1. Jun 15, 2014

Danatron

Question 1

x^2 + 4x -5 = 0

(b) Factorise its left hand side.

(c) Find interval(s) of x where the left hand side is positive

Q1
(a)
(x+-1) (x+5)
x= 1 x=-5
is that solving the equation?

(b)
didnt i already factorise the left hand side of the equation when i solved for in (a)?
(x+-1)?

(c)
not sure on this one

2. Jun 15, 2014

Jilang

Hi there, you have solved the equation in a). Yes you did already factorise the equation, but perhaps the question assumed you might have solved it a different way (by the quadratic equation). For part c you need to use the fact the two negative numbers multiplied together will give you a positive number etc.

3. Jun 15, 2014

Ray Vickson

Your notation x+-1 is meaningless, and should never be used. If x=1 is a root then one of the factors is x-1; if x = -1 is a root, one of the factors is x+1.

4. Jun 15, 2014

Mentallic

You should try graphing the quadratic

$$y=x^2+4x-5$$

You should know that the quadratic is convex (in the shape of a u) instead of concave (in the shape of an n) because the coefficient of x2 (multiple of x2) is 1 and hence positive (if it were negative the quadratic would be concave).

You've also found that it crosses the x-axis at x=1 and x=-5 because this is where the quadratic =0 hence y=0 for those x values.

Putting these two ideas together, it's quite obvious what the domain is (values of x) for where the quadratic is positive.

5. Jun 15, 2014

Staff: Mentor

Yes, you have found the values of the unknowns which will make the right side equal to the left side.

You are trying to determine your answer without sketching the graph? ✻shame✻

Always sketch the graph, so you can see what you are dealing with.

6. Jun 15, 2014

mafagafo

For c), besides sketching the graph you can analyse the sign of the terms individually.

(x-1)(x+5)

When is (x-1) positive? When is it negative?
Same to (x+5).

What must be the signs of (x-1) and (x+5) so that (x-1)(x+5) > 0?

7. Jun 16, 2014

Danatron

ok so i have graphed the quadratic and circled in red all the positive values of x, how would i write this?

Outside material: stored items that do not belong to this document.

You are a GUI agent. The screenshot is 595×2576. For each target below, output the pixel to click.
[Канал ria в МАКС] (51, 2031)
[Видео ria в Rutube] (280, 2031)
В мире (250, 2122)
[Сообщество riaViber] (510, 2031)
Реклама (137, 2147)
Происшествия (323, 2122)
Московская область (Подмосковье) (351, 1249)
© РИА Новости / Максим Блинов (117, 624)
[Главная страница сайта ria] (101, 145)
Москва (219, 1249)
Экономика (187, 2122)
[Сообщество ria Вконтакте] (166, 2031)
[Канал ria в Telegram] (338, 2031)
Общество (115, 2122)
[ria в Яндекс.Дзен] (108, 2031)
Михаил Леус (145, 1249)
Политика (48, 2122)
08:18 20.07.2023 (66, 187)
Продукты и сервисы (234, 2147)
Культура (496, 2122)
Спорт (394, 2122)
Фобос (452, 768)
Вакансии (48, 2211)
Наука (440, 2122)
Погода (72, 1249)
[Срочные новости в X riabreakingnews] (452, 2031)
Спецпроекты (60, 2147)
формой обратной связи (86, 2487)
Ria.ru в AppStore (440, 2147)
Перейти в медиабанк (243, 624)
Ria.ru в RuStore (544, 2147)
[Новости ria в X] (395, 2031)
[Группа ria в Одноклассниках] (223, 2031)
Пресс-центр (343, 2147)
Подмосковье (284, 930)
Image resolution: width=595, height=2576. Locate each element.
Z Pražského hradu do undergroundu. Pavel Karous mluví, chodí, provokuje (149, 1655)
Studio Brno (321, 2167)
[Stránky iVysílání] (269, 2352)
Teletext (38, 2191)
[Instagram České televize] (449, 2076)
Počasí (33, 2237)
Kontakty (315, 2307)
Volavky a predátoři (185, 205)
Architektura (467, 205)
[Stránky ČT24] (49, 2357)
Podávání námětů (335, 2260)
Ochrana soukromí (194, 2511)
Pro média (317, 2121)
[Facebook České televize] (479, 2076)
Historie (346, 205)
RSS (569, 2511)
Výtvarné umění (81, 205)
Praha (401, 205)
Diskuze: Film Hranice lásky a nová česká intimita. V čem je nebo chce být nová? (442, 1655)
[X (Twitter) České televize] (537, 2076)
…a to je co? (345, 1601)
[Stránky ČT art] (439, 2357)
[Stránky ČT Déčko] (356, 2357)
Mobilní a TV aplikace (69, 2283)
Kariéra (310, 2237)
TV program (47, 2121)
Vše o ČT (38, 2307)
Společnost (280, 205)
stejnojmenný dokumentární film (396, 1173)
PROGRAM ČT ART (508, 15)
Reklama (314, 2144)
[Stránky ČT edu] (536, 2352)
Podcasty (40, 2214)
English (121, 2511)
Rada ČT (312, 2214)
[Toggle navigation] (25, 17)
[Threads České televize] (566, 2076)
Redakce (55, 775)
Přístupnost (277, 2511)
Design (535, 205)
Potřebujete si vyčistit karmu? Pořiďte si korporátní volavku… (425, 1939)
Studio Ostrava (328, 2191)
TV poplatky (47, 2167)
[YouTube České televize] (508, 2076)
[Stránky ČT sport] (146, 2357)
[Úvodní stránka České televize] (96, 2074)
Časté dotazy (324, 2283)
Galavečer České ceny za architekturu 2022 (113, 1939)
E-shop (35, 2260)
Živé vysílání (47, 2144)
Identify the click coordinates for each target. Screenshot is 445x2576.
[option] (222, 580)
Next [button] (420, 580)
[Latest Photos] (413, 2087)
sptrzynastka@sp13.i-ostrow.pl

[PLAIN]http://i.imgur.com/WwvsteW.jpg?1[/PLAIN]

8. Jun 16, 2014

SammyS

Staff Emeritus

All of the x values for which the y values are positive .

9. Jun 16, 2014

Danatron

so that would be everything before -5 and everything after 1 right?

10. Jun 16, 2014

Matterwave

Yes. So just turn that into a mathematical expression. What's "everything before -5" and "everything after 1" in mathematical terms?

11. Jun 16, 2014

Danatron

x < -5 & x > 1

12. Jun 21, 2014

thelema418

hmm. In part (a), "solve" does seem confusing in this problem. There are many other ways of solving. Sometimes textbooks want you to graph first. You could also use a rational root test, or something like that. Some books give problems with $ax^2 + bx + c = N$. The concept of "solving" is to graph this as two functions and find their intersection points. Of course, it seems like a lot more work than necessary.

There is a concern I have with what you wrote in part (a). The expression $(x + -1)(x+5)$ does not mean $x = 1$ or $x = -5$. You have to state $(x + -1)(x+5) = 0$ to find those solutions for $x$. I think you KNOW that you are doing this, you just didn't write it. If you did that on a test, a teacher might take points off.

This is also a big idea that connects with part (c). In part (a) you are using the zero property: Zero times a number is zero. In part (c) you are using the following concepts about multiplication of real numbers: "a positive times a positive is a positive"; "a negative times a negative is a positive"; etc. Again these positive & negative multiplication rules are for real numbers, not the imaginary numbers.